2.11. Statistical Analysis

Results presented as mean ± standard deviation (SD) were analyzed using one-way ANOVA and Duncan’s new multiple range tests. All comparisons were made relative to controls, and p < 0.05 was considered significant.

3. Results and Discussion

3.1. Effect of Phenolic Acids on Cell Viability and Glucose Uptake Ability in Insulin-Resistant FL83B Mouse Hepatocytes

The in vitro MTT assay is typically used to evaluate the cellular growth inhibition and assess toxicity of drugs or chemicals [15]. Phenolic acids are known to possess antiviral, antioxidative, anticancer, and antihyperglycemic bioactivities [16,17,18]. However, the effect of phenolic acid on bioactivity and the cytotoxicity in FL83B mouse hepatocytes have not been systematically investigated. Table 1 shows the growth inhibitory of concentration effect of eight naturally occurred phenolic acids on FL83B cells. The results from the cell viability test reveal that the all tested phenolic acids at the concentration of 12.5 μM show above 80%, indicating non-toxicity to FL83B mouse hepatocytes. Therefore, this concentration (12.5 μM) was used to evaluate the glucose uptake-enhancing effect of phenolic acids in insulin resistance cell model.
Table 1. Effects of various concentrations of phenolic acids on cell viability and amelioration rate of glucose uptake in insulin-resistant FL83B cells.
Table 1. Effects of various concentrations of phenolic acids on cell viability and amelioration rate of glucose uptake in insulin-resistant FL83B cells.
ConcentrationsCell Viability (%) aAmelioration Rate (%) b (12.5 μM Phenolic Acid)
Phenolic Acids12.5 μM25 μM50 μM100 μM
Caffeic acid102.8 ± 15.899.4 ± 16.882.0 ± 14.374.3 ± 8.6−6.60
Cinnamic acid86.2 ± 2.188.7 ± 2.588.6 ± 6.789.6 ± 0.1−11.30
Ferulic acid92.7 ± 7.388.9 ± 9.186.7 ± 6.777.4 ± 28.2−22.01
Protocatechuic acid91.7 ± 10.491.8 ± 9.075.4 ± 8.171.8 ± 9.0−12.90
Rosmarinic acid104.3 ± 17.697.2 ± 13.1102.5 ± 16.590.7 ± 22.4−10.28
Sinapic acid97.2 ± 2.9102.1 ± 10.1102.0 ± 10.580.0 ± 9.2−15.37
Syringic acid90.9 ± 2.279.8 ± 17.470.2 ± 13.164.6 ± 14.58.36
Vanillic acid114.2 ± 26.3114.8 ± 18.5109.8 ± 25.5116.7 ± 17.613.66
a Cell viability (%) = (A570 of sample group)/(A570 of control group) × 100 (%); b Amelioration rate (%) = ((fluorescence intensity of phenolic acid-treated group) − (fluorescence intensity of TNF-α-treated group))/(fluorescence intensity of TNF-α-treated group) × 100 (%). Data are expressed as percentage relative to control value (100%) or mean ± SD (n = 3).
TNF-α is a cytokine found to interfere with the transmission of insulin signaling and the abilities of liver cells, myofibroblasts, and adipocytes to absorb and metabolize glucose [19,20,21]. Previously, the 2-NBDG, a modified d-glucose fluorescent derivative, was used to assess the viability of yeast and Escherichia coli, and the ability of glucose uptake in FL83B cells treated with TNF-α to induce insulin resistance [13,22,23]. In the present study, fluorescent 2-NBDG was used to evaluate the effect of phenolic acids on glucose uptake ability in insulin-resistant FL83B mouse hepatocytes. As shown in Table 1, VA at concentration of 12.5 μM showed the highest potential for reducing insulin resistance (amelioration rate, 13.66%) among tested phenolic acids. VA was thus used in the subsequent animal experiments.

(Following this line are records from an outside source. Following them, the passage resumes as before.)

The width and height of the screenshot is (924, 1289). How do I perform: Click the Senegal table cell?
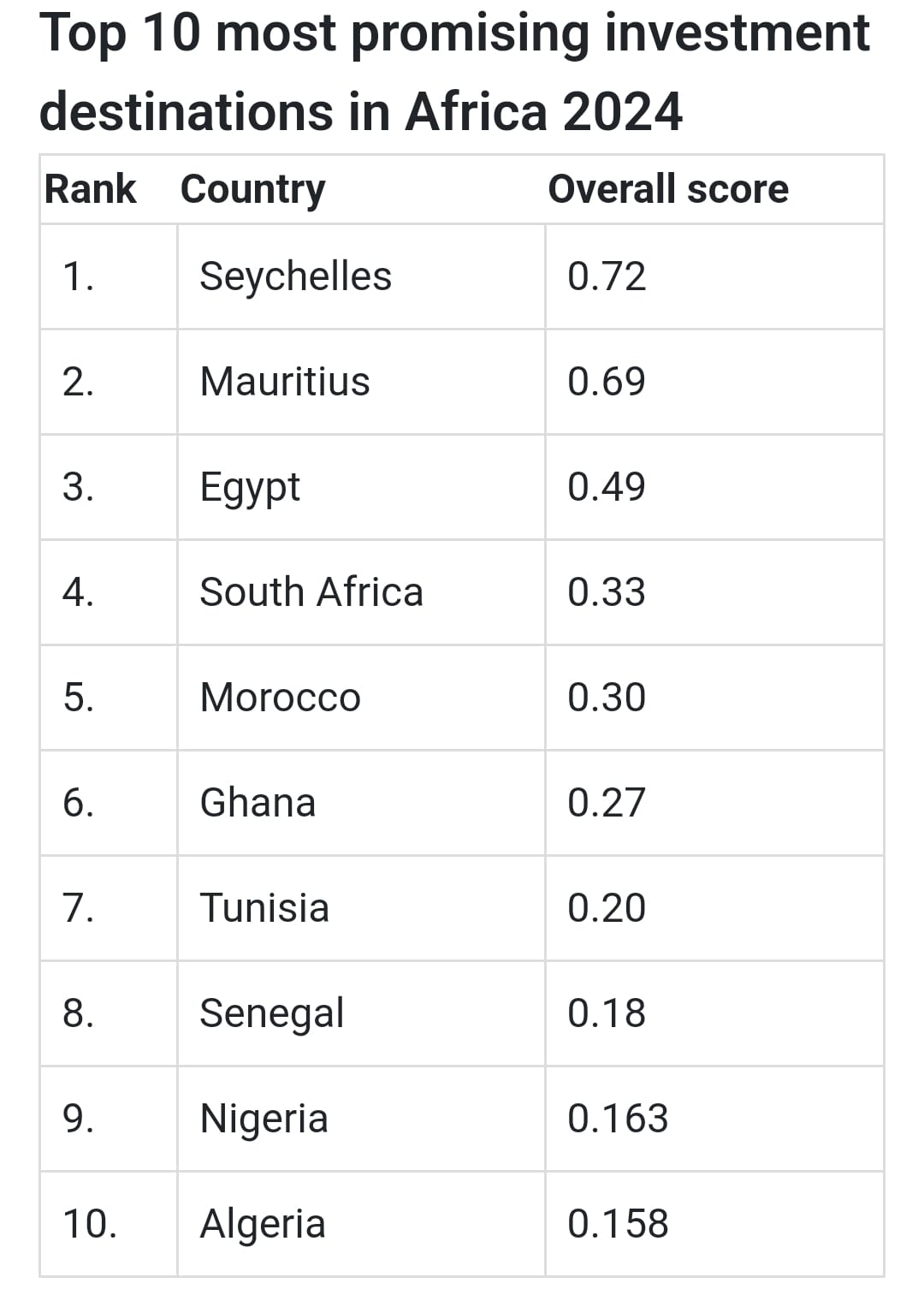pyautogui.click(x=271, y=1013)
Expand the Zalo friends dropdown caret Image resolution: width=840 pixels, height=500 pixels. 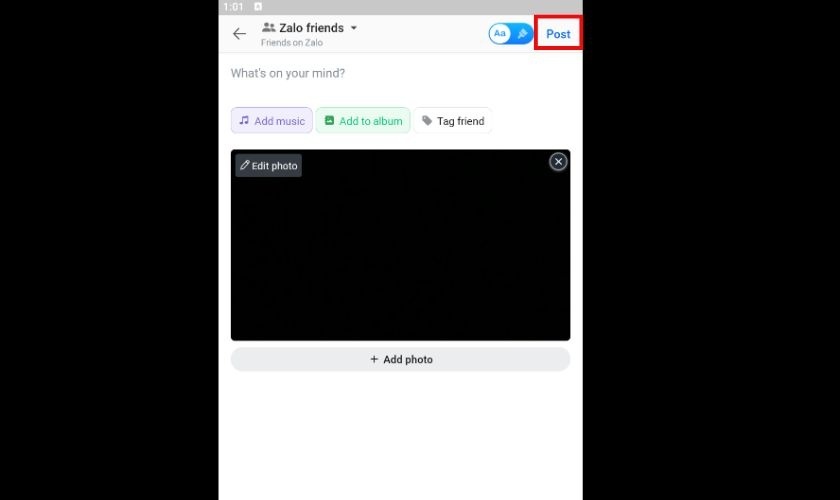354,28

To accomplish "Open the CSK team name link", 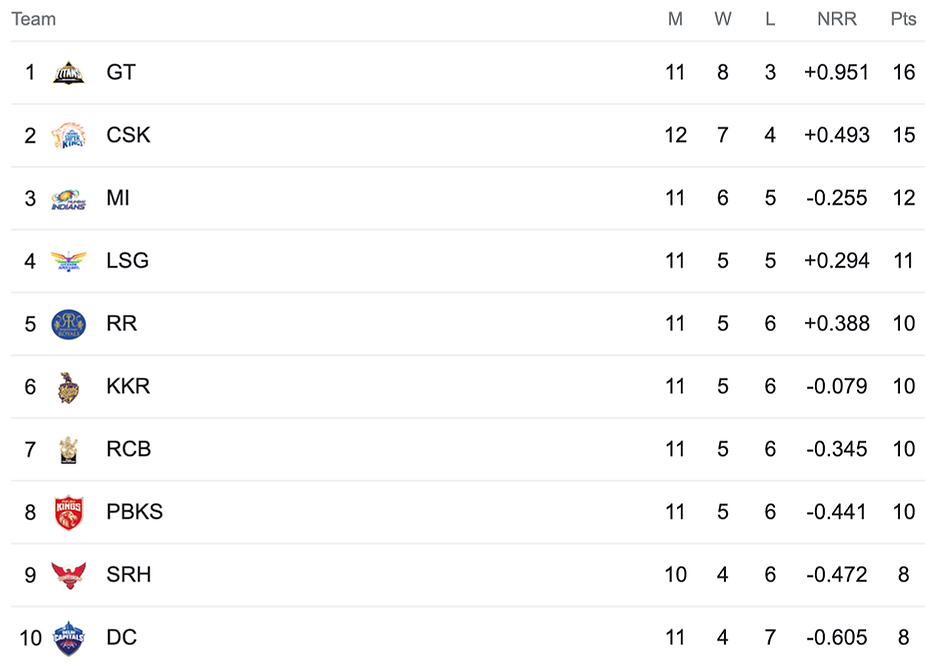I will click(128, 135).
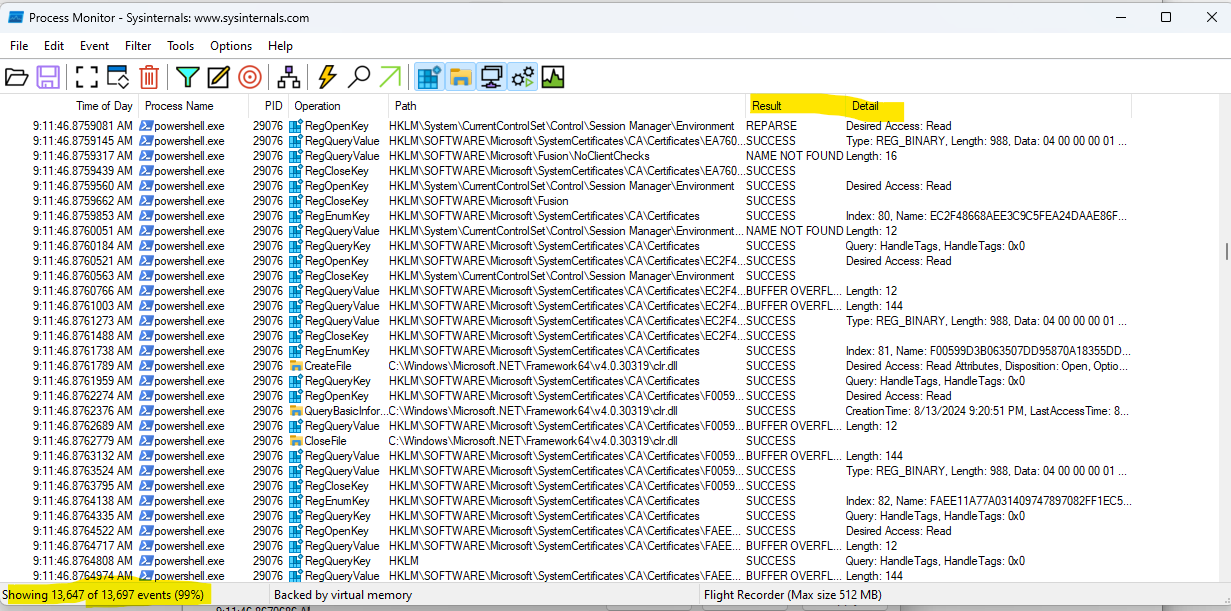Click the Detail column header
This screenshot has height=611, width=1231.
tap(866, 105)
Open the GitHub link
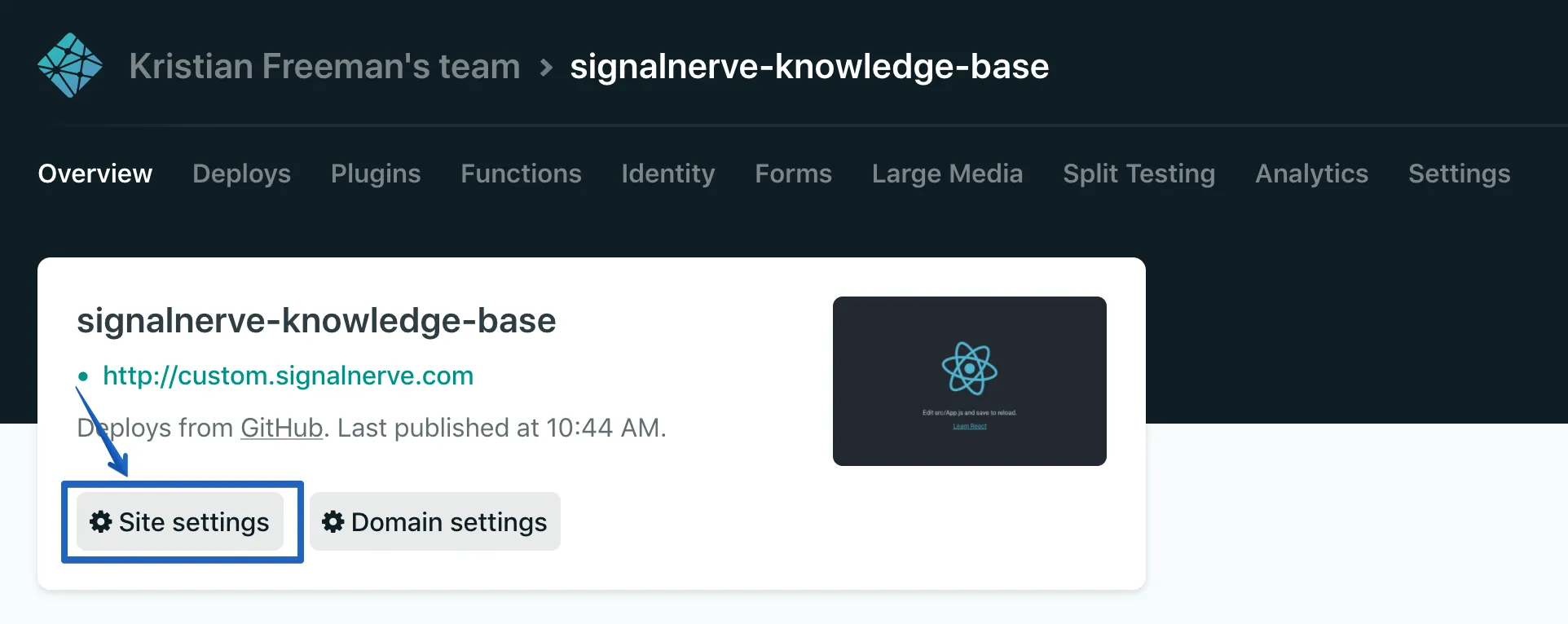The height and width of the screenshot is (624, 1568). point(280,428)
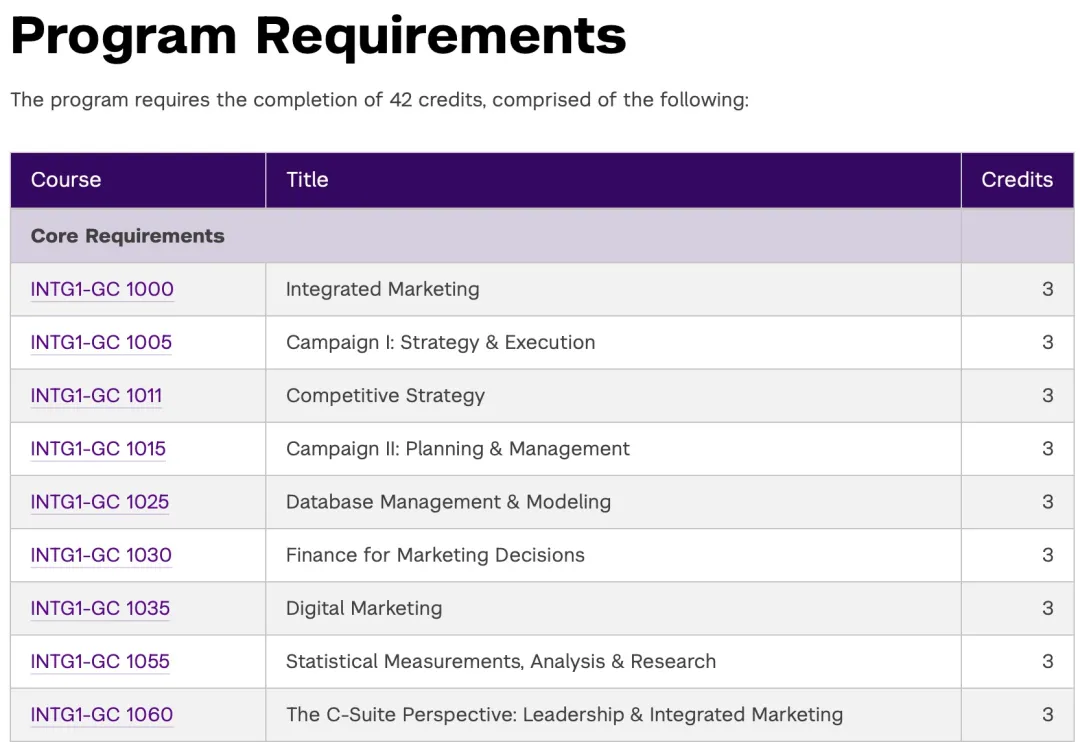Screen dimensions: 1080x742
Task: Select the Core Requirements section row
Action: point(128,236)
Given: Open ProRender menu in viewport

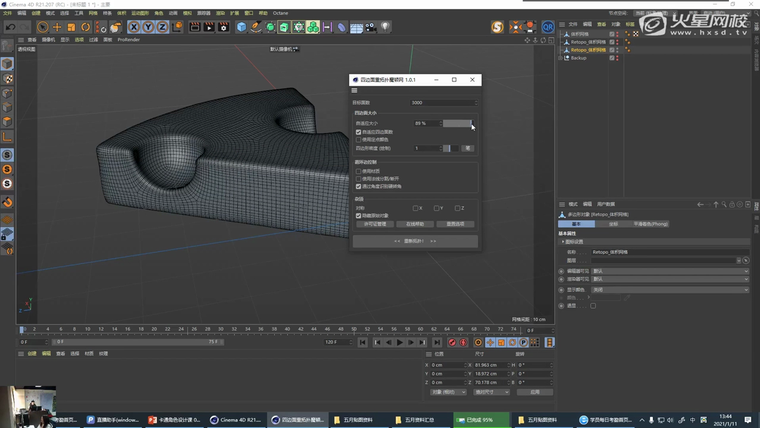Looking at the screenshot, I should pos(128,40).
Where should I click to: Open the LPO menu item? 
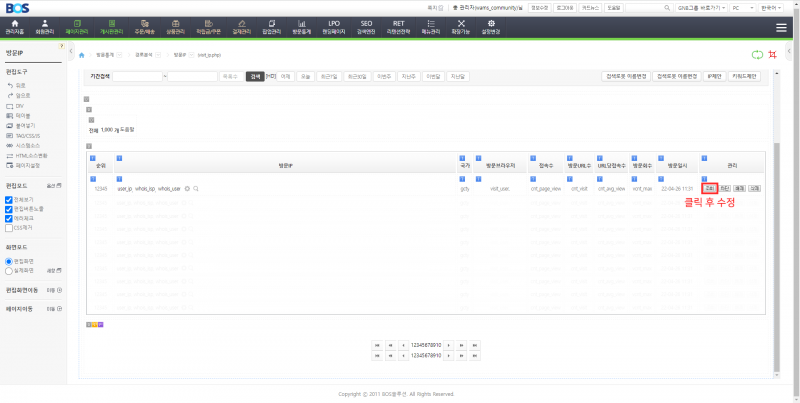333,25
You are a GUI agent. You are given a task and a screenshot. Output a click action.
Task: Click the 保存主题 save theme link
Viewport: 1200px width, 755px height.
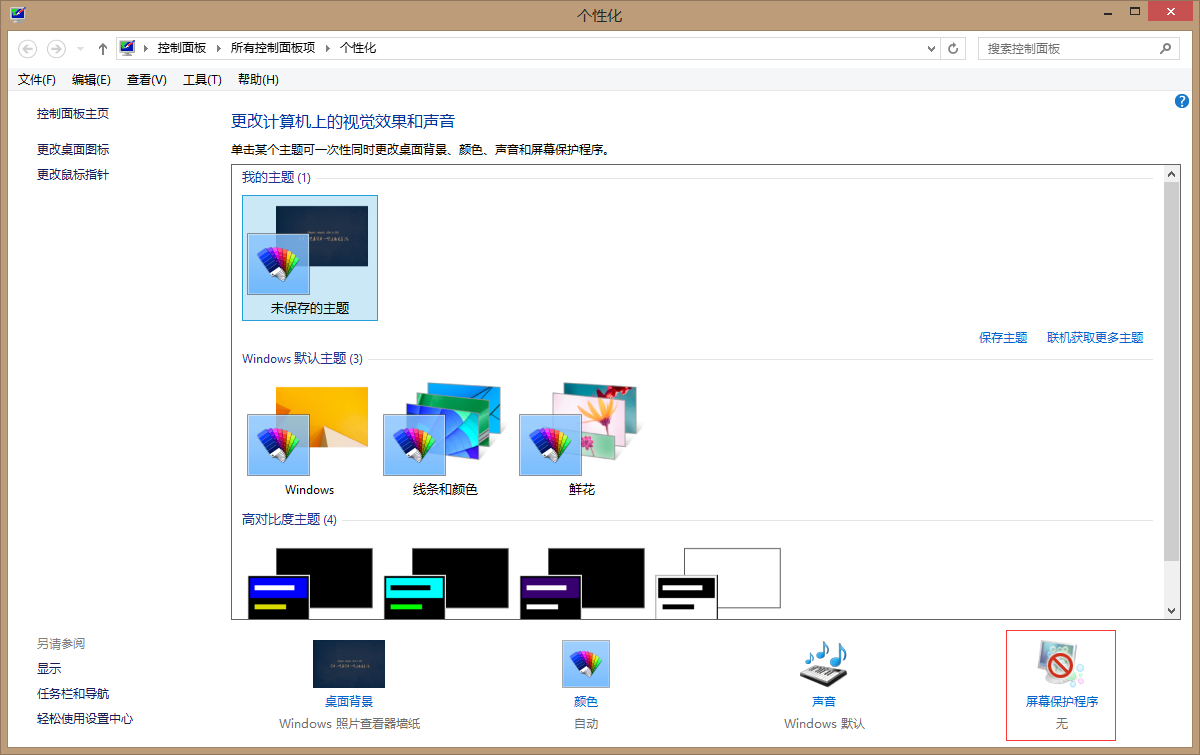[x=1003, y=338]
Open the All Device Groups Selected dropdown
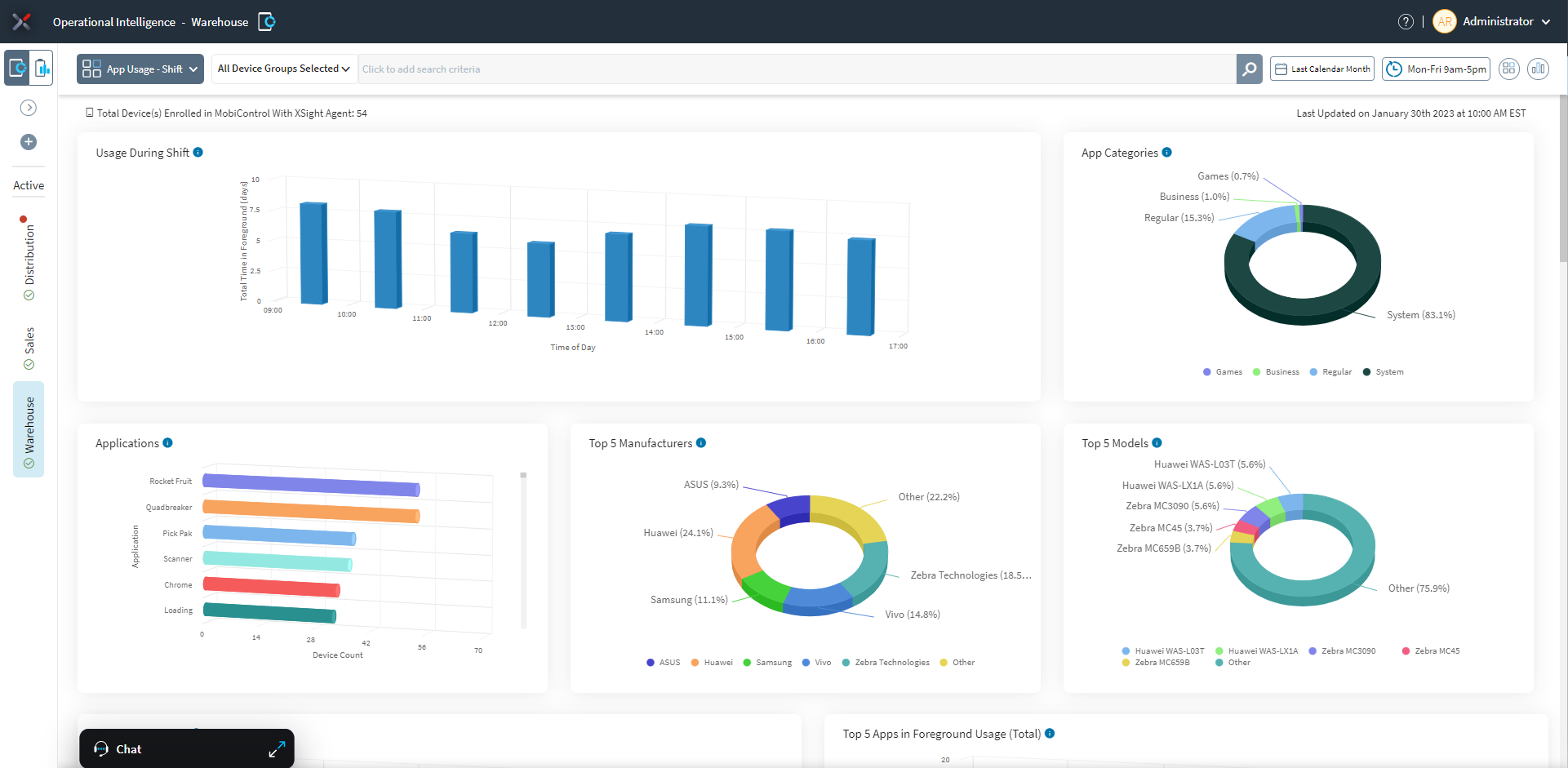Screen dimensions: 1568x768 click(x=282, y=69)
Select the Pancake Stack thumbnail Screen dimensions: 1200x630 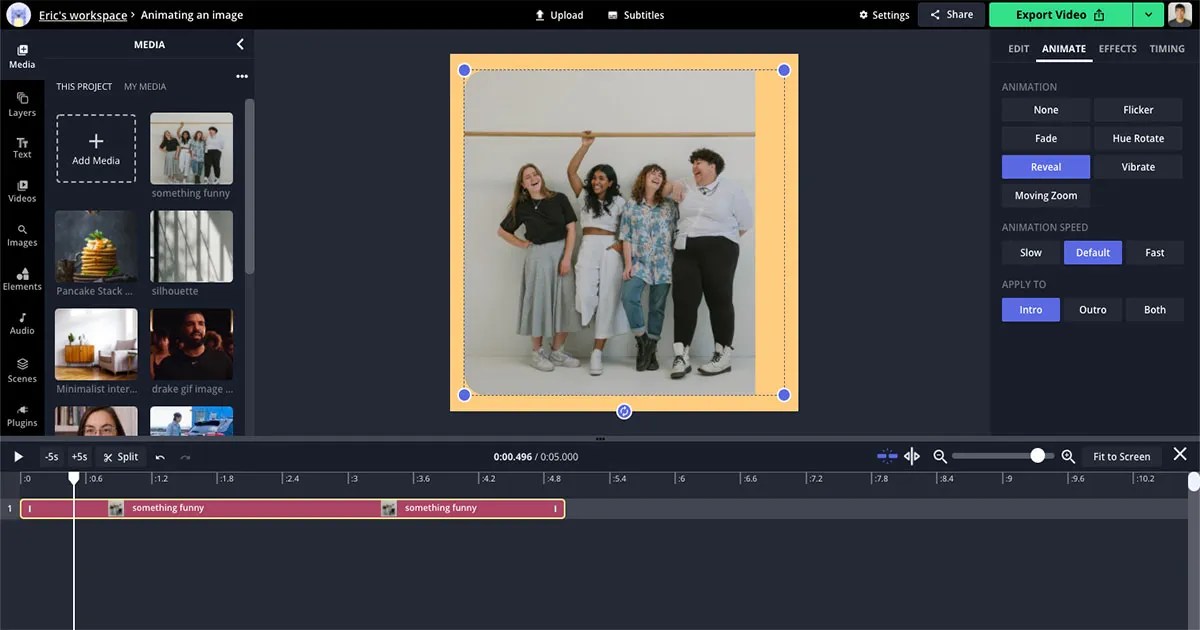point(95,244)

3.2. Effect of Vanillic Acid on Glucose Tolerance, Serum Insulin and Insulin Resistance Index in High-Fat Diet (HFD)-Fed Rats

HFD is associated with insulin resistance and reduced insulin secretion by β-cells in the pancreas, leading to abnormal glucose tolerance in animal [24,25,26,27]. Figure 1a shows the results of OGTT in rats fed HFD for 16 weeks and orally administered with VA daily during the last 4 weeks. The serum glucose levels of rats in the HFD group increased significantly after 30 min, and then decreased slowly. HFD rats treated with Pio or VA exhibited similar changes in serum glucose levels. The AUCglucose for the OGTT, indicating the degree of glucose tolerance in the rats, remained at high levels, thereby indicating low glucose tolerance in the present study. The HFD rats exhibited significantly (p < 0.05) lower glucose tolerance than the control rats and VA-treated HFD rats (Figure 1b). In other words, VA can ameliorate the HFD-induced glucose intolerance.
Hyperinsulinemia is likely a marker of insulin resistance, rather than a major, direct contributor to the process [28]. Under hyperglycemic conditions, the pancreas compensates for the decreased insulin response by increasing the insulin secretion; however, the result is hyperinsulinemia to maintain the stable plasma glucose. This process will continue until the reserve capacity is surpassed by metabolic demands and insulin secretion is no longer sufficient; then, blood glucose concentration rises and glucose intolerance and T2DM develop [29,30,31]. HFD is also reported to be associated with the hyperinsulinemia of rats [32]. In this study, the fasting serum insulin concentration of rats in the HFD group (4.30 ± 1.14 μg/L) was 347.9% higher than that in the control (normal diet) group (0.96 ± 0.33 μg/L) (Figure 1c), indicating the hyperinsulinemia in the HFD rats. However, the serum insulin level of VA-treated HFD rats (2.13 ± 0.64 μg/L) was significantly lower than that in HFD-fed rats, indicating the hypoinsulinemic ability of VA. The rats fed HFD over the long term will develop diabetic symptoms such as insulin resistance [33]. Matthews et al. proposed methods using the fasting serum insulin and glucose levels during leisure time to calculate the HOMA-IR index, which is considered a sensitive indicator to assess the degree of insulin resistance [14]. A high HOMA-IR value represents high insulin resistance [14,34]. The advantages of the HOMA-IR are ease of calculation of fasting serum insulin and glucose levels, and potential for extensive use in epidemiological research. As shown in Figure 1d, the HOMA-IR index of VA-treated HFD rats was significantly lower than that of HFD rats, indicating VA may ameliorate the insulin resistance in HFD rats. VA derivative was previously reported to inhibit protein-tyrosine phosphatase 1B (PTP1B) activity, reduce the interference on insulin-signaling proteins, and lead to the alleviation of insulin resistance in T2DM patients [35].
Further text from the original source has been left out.